● **Assignment**
Transcribe the listing in full. Keep every line exactly as it stands.
[Given data]
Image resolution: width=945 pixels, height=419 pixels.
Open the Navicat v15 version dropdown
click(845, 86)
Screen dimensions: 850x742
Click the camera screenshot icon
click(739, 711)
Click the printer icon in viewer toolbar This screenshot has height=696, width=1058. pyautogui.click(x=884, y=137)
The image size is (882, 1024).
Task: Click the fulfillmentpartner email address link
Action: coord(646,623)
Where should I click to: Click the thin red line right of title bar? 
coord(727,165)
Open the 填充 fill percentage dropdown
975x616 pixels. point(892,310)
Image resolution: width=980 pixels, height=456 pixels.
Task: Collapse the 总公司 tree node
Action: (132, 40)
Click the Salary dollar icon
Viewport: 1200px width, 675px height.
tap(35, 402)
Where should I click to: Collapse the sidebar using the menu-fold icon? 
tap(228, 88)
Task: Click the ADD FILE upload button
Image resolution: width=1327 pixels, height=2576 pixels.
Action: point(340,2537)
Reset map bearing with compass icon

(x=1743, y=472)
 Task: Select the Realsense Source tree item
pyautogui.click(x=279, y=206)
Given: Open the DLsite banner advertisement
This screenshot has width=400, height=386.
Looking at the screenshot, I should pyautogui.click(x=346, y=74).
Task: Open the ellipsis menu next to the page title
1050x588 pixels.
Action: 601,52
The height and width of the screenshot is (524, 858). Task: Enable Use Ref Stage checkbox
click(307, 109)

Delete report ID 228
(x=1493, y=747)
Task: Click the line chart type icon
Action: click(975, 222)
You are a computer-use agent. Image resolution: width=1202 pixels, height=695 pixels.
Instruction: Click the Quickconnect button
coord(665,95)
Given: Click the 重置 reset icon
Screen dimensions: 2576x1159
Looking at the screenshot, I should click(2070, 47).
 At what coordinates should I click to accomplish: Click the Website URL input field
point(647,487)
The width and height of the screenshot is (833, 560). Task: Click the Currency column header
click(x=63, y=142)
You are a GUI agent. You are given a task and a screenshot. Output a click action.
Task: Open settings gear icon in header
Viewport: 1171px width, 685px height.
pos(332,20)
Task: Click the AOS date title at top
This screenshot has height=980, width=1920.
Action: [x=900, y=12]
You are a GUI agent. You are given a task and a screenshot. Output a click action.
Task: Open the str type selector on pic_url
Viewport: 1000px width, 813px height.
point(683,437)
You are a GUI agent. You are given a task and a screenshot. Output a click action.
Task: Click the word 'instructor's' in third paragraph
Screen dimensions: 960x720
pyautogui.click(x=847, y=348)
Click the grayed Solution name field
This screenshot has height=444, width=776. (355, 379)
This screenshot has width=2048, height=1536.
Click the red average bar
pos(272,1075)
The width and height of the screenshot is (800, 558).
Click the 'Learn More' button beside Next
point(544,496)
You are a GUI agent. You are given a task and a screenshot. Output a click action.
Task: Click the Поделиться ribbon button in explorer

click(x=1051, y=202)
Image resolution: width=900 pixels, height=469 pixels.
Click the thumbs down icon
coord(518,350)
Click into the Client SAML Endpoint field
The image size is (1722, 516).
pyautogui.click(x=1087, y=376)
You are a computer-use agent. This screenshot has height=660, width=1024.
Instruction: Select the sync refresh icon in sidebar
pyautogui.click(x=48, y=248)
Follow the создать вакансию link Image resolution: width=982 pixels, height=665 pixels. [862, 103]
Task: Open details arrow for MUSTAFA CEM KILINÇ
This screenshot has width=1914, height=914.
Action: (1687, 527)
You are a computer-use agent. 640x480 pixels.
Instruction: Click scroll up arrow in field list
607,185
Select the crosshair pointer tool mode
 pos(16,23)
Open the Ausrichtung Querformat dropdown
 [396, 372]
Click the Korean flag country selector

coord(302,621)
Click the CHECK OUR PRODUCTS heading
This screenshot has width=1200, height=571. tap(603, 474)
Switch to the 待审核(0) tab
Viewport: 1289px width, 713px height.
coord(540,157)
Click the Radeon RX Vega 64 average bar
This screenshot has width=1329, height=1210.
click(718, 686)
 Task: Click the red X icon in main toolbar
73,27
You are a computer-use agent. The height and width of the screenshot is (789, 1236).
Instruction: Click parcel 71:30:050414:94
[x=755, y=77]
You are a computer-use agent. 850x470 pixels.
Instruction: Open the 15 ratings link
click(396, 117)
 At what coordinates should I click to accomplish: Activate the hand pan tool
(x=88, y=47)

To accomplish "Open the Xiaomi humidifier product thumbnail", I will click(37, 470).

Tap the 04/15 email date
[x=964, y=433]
[/Given data]
● **Output of the task**
Image resolution: width=945 pixels, height=419 pixels.
Open the Navicat v15 version dropdown
click(845, 86)
Screen dimensions: 850x742
Click the camera screenshot icon
click(739, 711)
Click the printer icon in viewer toolbar This screenshot has height=696, width=1058. pyautogui.click(x=884, y=137)
The image size is (882, 1024).
Task: Click the fulfillmentpartner email address link
Action: coord(646,623)
Where should I click to: Click the thin red line right of title bar? 
coord(727,165)
Open the 填充 fill percentage dropdown
975x616 pixels. point(892,310)
Image resolution: width=980 pixels, height=456 pixels.
Task: Collapse the 总公司 tree node
Action: (132, 40)
Click the Salary dollar icon
Viewport: 1200px width, 675px height.
tap(35, 402)
Where should I click to: Collapse the sidebar using the menu-fold icon? 
tap(228, 88)
Task: Click the ADD FILE upload button
Image resolution: width=1327 pixels, height=2576 pixels.
Action: point(340,2537)
Reset map bearing with compass icon

(x=1743, y=472)
 Task: Select the Realsense Source tree item
pyautogui.click(x=279, y=206)
Given: Open the DLsite banner advertisement
This screenshot has width=400, height=386.
Looking at the screenshot, I should pyautogui.click(x=346, y=74).
Task: Open the ellipsis menu next to the page title
1050x588 pixels.
Action: 601,52
The height and width of the screenshot is (524, 858). Task: Enable Use Ref Stage checkbox
click(307, 109)

Delete report ID 228
(x=1493, y=747)
Task: Click the line chart type icon
Action: click(975, 222)
You are a computer-use agent. Image resolution: width=1202 pixels, height=695 pixels.
Instruction: Click the Quickconnect button
coord(665,95)
Given: Click the 重置 reset icon
Screen dimensions: 2576x1159
Looking at the screenshot, I should click(2070, 47).
 At what coordinates should I click to accomplish: Click the Website URL input field
point(647,487)
The width and height of the screenshot is (833, 560). Task: Click the Currency column header
click(x=63, y=142)
You are a GUI agent. You are given a task and a screenshot. Output a click action.
Task: Open settings gear icon in header
Viewport: 1171px width, 685px height.
pos(332,20)
Task: Click the AOS date title at top
This screenshot has height=980, width=1920.
Action: [x=900, y=12]
You are a GUI agent. You are given a task and a screenshot. Output a click action.
Task: Open the str type selector on pic_url
Viewport: 1000px width, 813px height.
point(683,437)
You are a GUI agent. You are given a task and a screenshot. Output a click action.
Task: Click the word 'instructor's' in third paragraph
Screen dimensions: 960x720
pyautogui.click(x=847, y=348)
Click the grayed Solution name field
This screenshot has height=444, width=776. (355, 379)
This screenshot has width=2048, height=1536.
Click the red average bar
pos(272,1075)
The width and height of the screenshot is (800, 558).
Click the 'Learn More' button beside Next
point(544,496)
You are a GUI agent. You are given a task and a screenshot. Output a click action.
Task: Click the Поделиться ribbon button in explorer

click(x=1051, y=202)
Image resolution: width=900 pixels, height=469 pixels.
Click the thumbs down icon
coord(518,350)
Click into the Client SAML Endpoint field
The image size is (1722, 516).
pyautogui.click(x=1087, y=376)
You are a computer-use agent. This screenshot has height=660, width=1024.
Instruction: Select the sync refresh icon in sidebar
pyautogui.click(x=48, y=248)
Follow the создать вакансию link Image resolution: width=982 pixels, height=665 pixels. [862, 103]
Task: Open details arrow for MUSTAFA CEM KILINÇ
This screenshot has width=1914, height=914.
Action: (1687, 527)
You are a computer-use agent. 640x480 pixels.
Instruction: Click scroll up arrow in field list
607,185
Select the crosshair pointer tool mode
 pos(16,23)
Open the Ausrichtung Querformat dropdown
 [396, 372]
Click the Korean flag country selector

coord(302,621)
Click the CHECK OUR PRODUCTS heading
This screenshot has width=1200, height=571. tap(603, 474)
Switch to the 待审核(0) tab
Viewport: 1289px width, 713px height.
coord(540,157)
Click the Radeon RX Vega 64 average bar
This screenshot has width=1329, height=1210.
click(718, 686)
 Task: Click the red X icon in main toolbar
73,27
You are a computer-use agent. The height and width of the screenshot is (789, 1236).
Instruction: Click parcel 71:30:050414:94
[x=755, y=77]
You are a computer-use agent. 850x470 pixels.
Instruction: Open the 15 ratings link
click(396, 117)
 At what coordinates should I click to accomplish: Activate the hand pan tool
(x=88, y=47)

To accomplish "Open the Xiaomi humidifier product thumbnail", I will click(37, 470).

Tap the 04/15 email date
[x=964, y=433]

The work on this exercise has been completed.